==== MATERIAL FOR THIS EXERCISE

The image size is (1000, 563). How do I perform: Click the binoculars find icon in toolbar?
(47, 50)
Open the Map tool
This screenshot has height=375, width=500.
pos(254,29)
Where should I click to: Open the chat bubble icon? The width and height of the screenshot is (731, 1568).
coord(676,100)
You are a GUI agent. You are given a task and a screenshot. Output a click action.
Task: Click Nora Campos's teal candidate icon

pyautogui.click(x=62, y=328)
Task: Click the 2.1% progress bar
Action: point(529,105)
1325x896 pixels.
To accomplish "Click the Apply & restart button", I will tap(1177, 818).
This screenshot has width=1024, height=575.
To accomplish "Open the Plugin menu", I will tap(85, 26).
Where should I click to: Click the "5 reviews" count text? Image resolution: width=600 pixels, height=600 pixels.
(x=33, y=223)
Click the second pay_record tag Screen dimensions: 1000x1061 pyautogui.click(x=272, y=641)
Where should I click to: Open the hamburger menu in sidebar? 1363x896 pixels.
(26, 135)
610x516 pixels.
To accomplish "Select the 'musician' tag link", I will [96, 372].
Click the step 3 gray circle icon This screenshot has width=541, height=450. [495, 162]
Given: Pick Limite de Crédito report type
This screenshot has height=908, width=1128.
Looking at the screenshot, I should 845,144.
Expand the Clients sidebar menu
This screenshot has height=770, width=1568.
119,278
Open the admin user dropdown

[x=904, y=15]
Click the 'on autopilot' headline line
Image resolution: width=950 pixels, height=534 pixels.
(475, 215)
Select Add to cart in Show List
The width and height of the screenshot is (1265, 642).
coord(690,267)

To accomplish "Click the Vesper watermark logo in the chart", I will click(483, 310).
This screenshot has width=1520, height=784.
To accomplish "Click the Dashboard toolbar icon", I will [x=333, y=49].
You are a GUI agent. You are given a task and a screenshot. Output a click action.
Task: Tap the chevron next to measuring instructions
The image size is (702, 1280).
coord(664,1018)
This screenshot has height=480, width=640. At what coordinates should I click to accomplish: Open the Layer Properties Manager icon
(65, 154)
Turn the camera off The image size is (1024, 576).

========

_TO DO:_ Copy out every line of the listing above without changing anything.

_EXERCISE ANSWER:_
The image size is (1000, 563). How do I perform: Click the binoculars find icon in toolbar?
(47, 50)
Open the Map tool
This screenshot has height=375, width=500.
pos(254,29)
Where should I click to: Open the chat bubble icon? The width and height of the screenshot is (731, 1568).
coord(676,100)
You are a GUI agent. You are given a task and a screenshot. Output a click action.
Task: Click Nora Campos's teal candidate icon

pyautogui.click(x=62, y=328)
Task: Click the 2.1% progress bar
Action: point(529,105)
1325x896 pixels.
To accomplish "Click the Apply & restart button", I will tap(1177, 818).
This screenshot has width=1024, height=575.
To accomplish "Open the Plugin menu", I will tap(85, 26).
Where should I click to: Click the "5 reviews" count text? Image resolution: width=600 pixels, height=600 pixels.
(x=33, y=223)
Click the second pay_record tag Screen dimensions: 1000x1061 pyautogui.click(x=272, y=641)
Where should I click to: Open the hamburger menu in sidebar? 1363x896 pixels.
(26, 135)
610x516 pixels.
To accomplish "Select the 'musician' tag link", I will [96, 372].
Click the step 3 gray circle icon This screenshot has width=541, height=450. [495, 162]
Given: Pick Limite de Crédito report type
This screenshot has height=908, width=1128.
Looking at the screenshot, I should 845,144.
Expand the Clients sidebar menu
This screenshot has height=770, width=1568.
119,278
Open the admin user dropdown

[x=904, y=15]
Click the 'on autopilot' headline line
Image resolution: width=950 pixels, height=534 pixels.
(475, 215)
Select Add to cart in Show List
The width and height of the screenshot is (1265, 642).
coord(690,267)

To accomplish "Click the Vesper watermark logo in the chart", I will click(483, 310).
This screenshot has width=1520, height=784.
To accomplish "Click the Dashboard toolbar icon", I will [x=333, y=49].
You are a GUI agent. You are given a task and a screenshot. Output a click action.
Task: Tap the chevron next to measuring instructions
The image size is (702, 1280).
coord(664,1018)
This screenshot has height=480, width=640. At what coordinates should I click to accomplish: Open the Layer Properties Manager icon
(65, 154)
Turn the camera off The image size is (1024, 576).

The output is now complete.